# EXCERPTED PASSAGE
Christina and Kevin Cordeiro: Going Above and Beyond
Parents are often willing to do anything for their kids. For Christina and Kevin Cordeiro this meant they were ready to sell his house to get their twin sons the treatment they needed to prevent them from going legally blind.
Twins Nathan and Andre were diagnosed with a specific mutation in a gene called RPE65. When they were young, they had profound night blindness and some restriction in their peripheral vision. Without treatment, their vision would decline in adolescence to legal blindness.
Five years after their diagnosis, Health Canada had approved the first one-time gene therapy for an inherited retinal disease, and though the twins were eligible for treatment, they didn’t qualify for coverage. The treatment cost more than $500K per eye.
“As parents, we started losing sleep,” recalls Kevin. “We were ready to liquidate our house to pay for treatment.”

# MATERIAL PROVIDED
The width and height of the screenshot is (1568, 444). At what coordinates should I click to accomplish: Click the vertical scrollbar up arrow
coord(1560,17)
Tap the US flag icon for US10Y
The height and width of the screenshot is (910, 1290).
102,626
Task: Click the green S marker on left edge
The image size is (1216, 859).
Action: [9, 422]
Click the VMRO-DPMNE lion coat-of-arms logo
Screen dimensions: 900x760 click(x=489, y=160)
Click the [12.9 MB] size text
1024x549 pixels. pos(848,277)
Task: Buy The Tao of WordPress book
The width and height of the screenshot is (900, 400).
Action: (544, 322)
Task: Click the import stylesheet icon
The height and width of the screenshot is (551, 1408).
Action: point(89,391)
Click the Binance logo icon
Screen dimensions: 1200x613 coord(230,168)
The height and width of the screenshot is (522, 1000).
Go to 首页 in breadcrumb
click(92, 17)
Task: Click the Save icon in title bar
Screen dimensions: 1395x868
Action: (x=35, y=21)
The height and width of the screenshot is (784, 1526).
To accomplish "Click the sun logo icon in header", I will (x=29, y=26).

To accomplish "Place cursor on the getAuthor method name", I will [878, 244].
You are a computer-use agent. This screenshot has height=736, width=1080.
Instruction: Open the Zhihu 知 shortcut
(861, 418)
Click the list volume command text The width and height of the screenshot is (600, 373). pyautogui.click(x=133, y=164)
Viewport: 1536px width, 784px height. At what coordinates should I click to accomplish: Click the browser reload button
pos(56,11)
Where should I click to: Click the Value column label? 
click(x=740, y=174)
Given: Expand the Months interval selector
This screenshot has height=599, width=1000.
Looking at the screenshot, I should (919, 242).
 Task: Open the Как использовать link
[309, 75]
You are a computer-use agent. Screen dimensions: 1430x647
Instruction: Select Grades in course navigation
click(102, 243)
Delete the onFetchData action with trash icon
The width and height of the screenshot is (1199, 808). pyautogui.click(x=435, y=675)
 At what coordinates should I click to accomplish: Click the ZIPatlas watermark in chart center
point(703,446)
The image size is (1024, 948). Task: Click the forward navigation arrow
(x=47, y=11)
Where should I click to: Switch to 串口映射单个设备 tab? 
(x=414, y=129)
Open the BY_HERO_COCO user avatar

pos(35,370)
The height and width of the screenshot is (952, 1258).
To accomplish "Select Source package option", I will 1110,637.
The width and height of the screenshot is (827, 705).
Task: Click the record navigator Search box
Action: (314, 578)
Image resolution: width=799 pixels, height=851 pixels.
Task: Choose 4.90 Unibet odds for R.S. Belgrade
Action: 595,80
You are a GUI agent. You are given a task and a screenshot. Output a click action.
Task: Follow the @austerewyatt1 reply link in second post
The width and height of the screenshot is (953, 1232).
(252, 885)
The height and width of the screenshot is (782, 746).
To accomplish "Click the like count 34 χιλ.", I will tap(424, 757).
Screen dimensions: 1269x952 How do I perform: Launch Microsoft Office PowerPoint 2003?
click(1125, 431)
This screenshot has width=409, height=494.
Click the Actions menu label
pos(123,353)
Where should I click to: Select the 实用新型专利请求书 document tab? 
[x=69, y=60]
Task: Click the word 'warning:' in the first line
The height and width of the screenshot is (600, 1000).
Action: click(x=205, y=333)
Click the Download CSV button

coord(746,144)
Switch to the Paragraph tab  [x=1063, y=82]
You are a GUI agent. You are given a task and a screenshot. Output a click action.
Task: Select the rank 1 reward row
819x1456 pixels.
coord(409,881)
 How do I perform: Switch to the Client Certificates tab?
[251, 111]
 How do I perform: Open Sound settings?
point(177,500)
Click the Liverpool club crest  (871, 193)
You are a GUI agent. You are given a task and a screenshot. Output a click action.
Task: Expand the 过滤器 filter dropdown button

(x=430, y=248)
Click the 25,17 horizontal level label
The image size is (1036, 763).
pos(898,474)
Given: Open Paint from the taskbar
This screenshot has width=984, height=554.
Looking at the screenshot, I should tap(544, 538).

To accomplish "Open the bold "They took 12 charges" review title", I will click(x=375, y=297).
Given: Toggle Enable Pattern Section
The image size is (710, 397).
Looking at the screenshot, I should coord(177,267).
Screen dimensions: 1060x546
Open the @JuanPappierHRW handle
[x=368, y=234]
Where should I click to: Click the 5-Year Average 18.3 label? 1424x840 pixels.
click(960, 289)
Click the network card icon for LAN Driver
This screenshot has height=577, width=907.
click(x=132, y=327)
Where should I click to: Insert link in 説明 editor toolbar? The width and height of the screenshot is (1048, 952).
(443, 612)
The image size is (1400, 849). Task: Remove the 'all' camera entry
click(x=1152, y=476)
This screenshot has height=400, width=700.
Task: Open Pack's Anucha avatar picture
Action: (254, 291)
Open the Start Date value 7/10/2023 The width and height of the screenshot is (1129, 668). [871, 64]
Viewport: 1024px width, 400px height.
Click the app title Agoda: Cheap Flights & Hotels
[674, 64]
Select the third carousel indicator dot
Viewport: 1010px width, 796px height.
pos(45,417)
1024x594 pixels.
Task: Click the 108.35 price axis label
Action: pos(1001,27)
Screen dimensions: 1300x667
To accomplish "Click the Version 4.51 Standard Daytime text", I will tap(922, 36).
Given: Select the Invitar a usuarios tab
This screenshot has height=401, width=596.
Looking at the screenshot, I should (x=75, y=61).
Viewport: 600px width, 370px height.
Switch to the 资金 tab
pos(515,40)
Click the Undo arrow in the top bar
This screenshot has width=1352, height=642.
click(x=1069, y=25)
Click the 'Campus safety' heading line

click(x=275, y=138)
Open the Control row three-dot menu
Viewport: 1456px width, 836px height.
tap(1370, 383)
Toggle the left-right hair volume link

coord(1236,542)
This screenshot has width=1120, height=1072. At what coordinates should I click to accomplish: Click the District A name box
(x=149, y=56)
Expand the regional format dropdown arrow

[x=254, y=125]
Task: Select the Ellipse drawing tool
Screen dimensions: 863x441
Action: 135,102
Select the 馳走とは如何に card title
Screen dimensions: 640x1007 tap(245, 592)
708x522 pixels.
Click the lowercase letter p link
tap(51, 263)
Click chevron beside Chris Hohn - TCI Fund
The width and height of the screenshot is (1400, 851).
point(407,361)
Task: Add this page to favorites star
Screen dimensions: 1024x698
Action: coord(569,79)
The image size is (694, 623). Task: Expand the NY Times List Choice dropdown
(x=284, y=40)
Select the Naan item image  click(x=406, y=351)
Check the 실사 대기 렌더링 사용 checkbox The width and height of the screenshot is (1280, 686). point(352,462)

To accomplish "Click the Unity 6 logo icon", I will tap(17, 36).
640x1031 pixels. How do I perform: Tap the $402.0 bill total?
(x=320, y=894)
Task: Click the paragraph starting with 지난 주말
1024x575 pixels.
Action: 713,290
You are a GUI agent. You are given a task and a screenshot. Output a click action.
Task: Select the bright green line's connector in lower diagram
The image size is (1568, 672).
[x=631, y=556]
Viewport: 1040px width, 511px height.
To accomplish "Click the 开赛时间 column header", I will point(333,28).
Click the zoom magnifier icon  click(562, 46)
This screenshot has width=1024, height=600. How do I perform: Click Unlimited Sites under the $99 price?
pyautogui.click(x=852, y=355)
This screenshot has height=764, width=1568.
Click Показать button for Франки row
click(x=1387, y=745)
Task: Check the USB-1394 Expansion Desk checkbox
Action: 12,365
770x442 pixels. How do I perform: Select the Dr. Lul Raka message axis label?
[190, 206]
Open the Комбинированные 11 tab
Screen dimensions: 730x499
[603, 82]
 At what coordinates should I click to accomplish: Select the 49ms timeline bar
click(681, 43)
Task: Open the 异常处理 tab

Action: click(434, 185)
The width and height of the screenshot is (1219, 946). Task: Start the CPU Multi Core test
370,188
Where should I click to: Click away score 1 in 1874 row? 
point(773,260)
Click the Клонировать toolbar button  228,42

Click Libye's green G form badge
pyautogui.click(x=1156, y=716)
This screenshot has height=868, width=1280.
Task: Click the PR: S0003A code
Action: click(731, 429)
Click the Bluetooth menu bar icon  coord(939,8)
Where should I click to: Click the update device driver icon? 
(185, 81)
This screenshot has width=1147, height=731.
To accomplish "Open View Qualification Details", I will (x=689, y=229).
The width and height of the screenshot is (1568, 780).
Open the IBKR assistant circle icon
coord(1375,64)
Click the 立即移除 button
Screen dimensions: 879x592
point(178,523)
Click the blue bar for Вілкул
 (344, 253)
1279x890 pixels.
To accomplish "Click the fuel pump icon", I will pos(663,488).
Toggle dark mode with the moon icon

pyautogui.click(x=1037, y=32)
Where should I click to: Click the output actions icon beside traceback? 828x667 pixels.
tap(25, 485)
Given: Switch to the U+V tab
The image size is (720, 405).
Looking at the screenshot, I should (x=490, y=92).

# WHAT THE TASK ASKS
Resume the article about the Cordeiro twins and their gene therapy, picking up right after Kevin's quote. These rows play no part in what comes next.

# EXERCISE OUTPUT
Leaving no stone unturned, Kevin also went to his local, which represents more than 58,000 construction workers, to see if he could get coverage through his insurance. Luckily, the treatment became available to all members of the local just as Kevin and Christina were getting their house appraised.
“My dad called me at school and told me to get Andre,” Nathan recalls.
“We got worried that something was wrong, my dad was crying on the phone,” says Andre. “He told us he just found out that we were going to get the treatment to save our vision.”
Since surgery, their vision has improved. “Now I’ve been able to see planes and stars which is kind of cool, I couldn’t see that before,” says Andre.